The writings of Dr Kay, Frederick Engels, Leon Faucher, and a host of other social observers along with newspaper accounts and official reports all draw you into the mean alleys, narrow streets and closed courts of our towns and cities where “poverty busied itself”.
And it was once fashionable to compare these grim landscapes with a rural idyll.
Of course the reality was very different. Agricultural wages were much lower, work was seasonal and the homes of farm labourers could be as bad as any industrial slum.
Most were wattle and daub cottages made by filling in the space between a wooden frame with walls made of woven branches covered with a mix of mud, and straw.
Such houses were easy to build and equally easy to maintain, but there could be disadvantages to living in them. The porous nature of walls meant they were damp and crumbling clay meant endless repairs.
According to a later Parliamentary report “Many of them have not been lined with lath and plaster inside and so are fearfully cold in winter.
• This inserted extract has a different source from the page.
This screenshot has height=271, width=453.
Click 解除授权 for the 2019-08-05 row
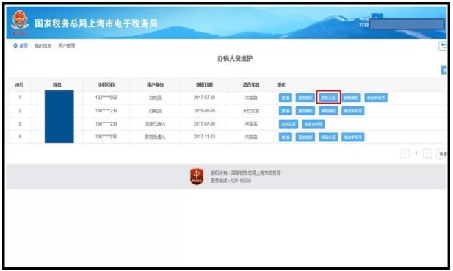(328, 111)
The walls may not be an inch in thickness and where the lathes are decayed the fingers may be easily pushed through.
The roof is of thatch, which if kept in good repair forms a good covering, warm in winter and cool in summer, though doubtless in many instances served as harbour for vermin, for dirt, for the condensed exhalations from the bodies of the occupants of the bedrooms....” *
Floors made of brick or stone were laid directly on the ground and were almost invariably damp, and in the worst cases reeked with moisture. Once the brick was broken, the floor became uneven and the bare earth exposed.
This might be compounded where the cottage floor was below the ground outside or the floor level was uneven which caused problems of drainage. Even the proudest wife and mother must have been reconciled to damp and dirt which were the result of such floors.
The only heating would come from the open fire or stove which might have been combined with a cooking range.
On damp days when the coal or wood was wet the smell would permeate every room in the house.
During the winter months the unheated bedrooms were particularly unpleasant places. On the coldest nights ice would form on the inside of windows.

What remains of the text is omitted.